What constitutes 'array access' in the context of algorithms?

Question

Below is an LSD Radix sort implementation in Java from a textbook to sort an array of strings where each string contains exactly W characters.

I want to count the number of array accesses during runtime. I've read that LSD sort is supposed to require n * c array accesses where n is the number of strings and c the amount of characters in each string. However, the algorithm below accesses more than one array several times. If I increment a counter at each of these I'll end up with a significant factor of nc.

So what exactly constitutes 'array access' in the context of algorithms? Is there only one instance of array access that is considered more significant that I should count here, or is this example in fact an inefficient implementation that uses more array access than necessary?
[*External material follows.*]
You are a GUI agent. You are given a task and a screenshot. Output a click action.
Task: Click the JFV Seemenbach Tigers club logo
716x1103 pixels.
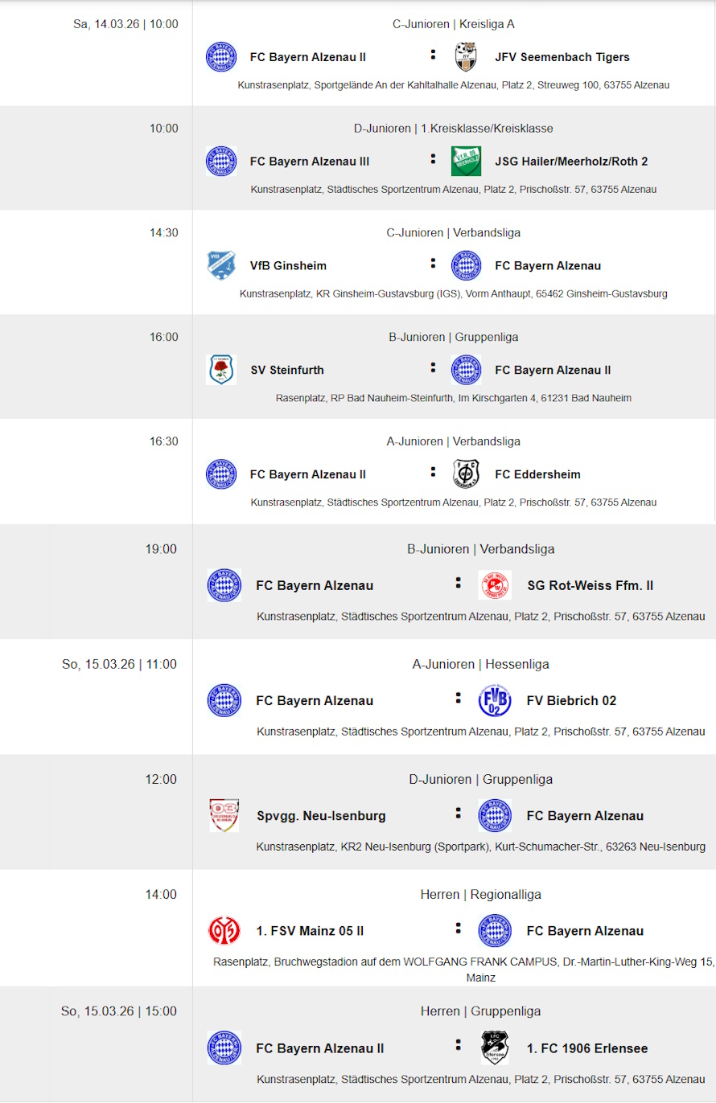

 public int lsdSort(String[] array, int W) {
  int access = 0;
  // Sort a[] on leading W characters.
  int N = array.length;
  String[] aux = new String[N];
  for (int d = W-1; d >= 0; d--)
  { // Sort by key-indexed counting on dth char.
    int[] count = new int[R+1]; // Compute frequency counts.
    for (int i = 0; i < N; i++) {
        count[array[i].charAt(d) + 1]++;
    }
    for (int r = 0; r < R; r++) {
        // Transform counts to indices.
        count[r+1] += count[r];
    }
    for (int i = 0; i < N; i++) {
        // Distribute.
        aux[count[array[i].charAt(d)]++] = array[i];

    }  
    for (int i = 0; i < N; i++) // Copy back.
        array[i] = aux[i];
  }

  return access;
  }

Answer 1

I've read that LSD sort is supposed to require n times c array accesses where n is the number of strings and c the amount of characters in each string.

Are you sure you haven't read that it's O(nc)? That's not the same thing at all. It's big-O notation. The point isn't to determine the exact number of array accesses - it's to talk about how it grows (or rather, the limit of how it can grow) as n or c increase. In this case it increases linearly - if you increase n by a factor of 1000, you would only expect the total cost to grow by a factor of 1000 too... whereas if it were an O(n²c) algorithm instead, it might grow by a factor of 1,000,000. (Strictly speaking any O(nc) algorithm is also O(n²c) due to it only being a limit, but let's not get into that.)